• [What the exercise asks]:
Transcribe the data below verbatim from the line with "This screenshot has width=1280, height=720." to the line with "Given: Click the". Include both of those lines.

• [Study material]:
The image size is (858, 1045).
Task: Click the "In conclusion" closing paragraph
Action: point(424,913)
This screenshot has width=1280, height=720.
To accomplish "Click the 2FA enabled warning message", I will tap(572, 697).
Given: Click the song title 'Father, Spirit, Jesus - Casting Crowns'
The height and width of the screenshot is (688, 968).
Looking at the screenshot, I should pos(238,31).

* * *

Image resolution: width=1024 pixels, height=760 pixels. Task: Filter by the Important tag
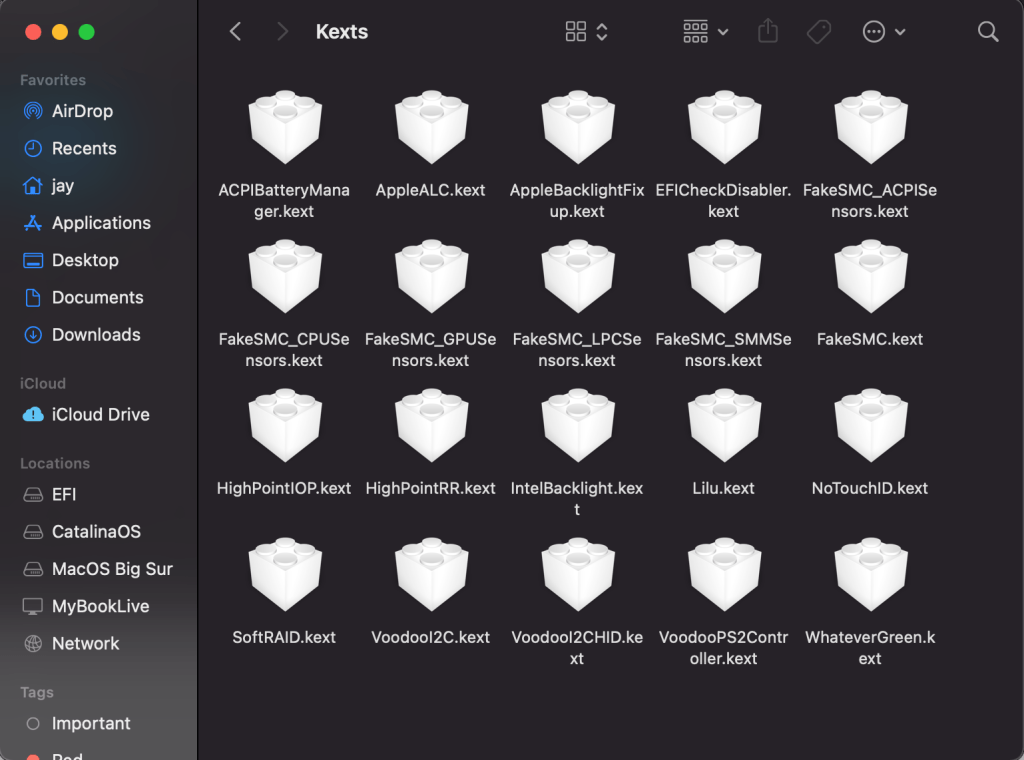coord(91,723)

• [Expected answer]:
This screenshot has width=1280, height=720.
To accomplish "Click the 2FA enabled warning message", I will tap(572, 697).
Given: Click the song title 'Father, Spirit, Jesus - Casting Crowns'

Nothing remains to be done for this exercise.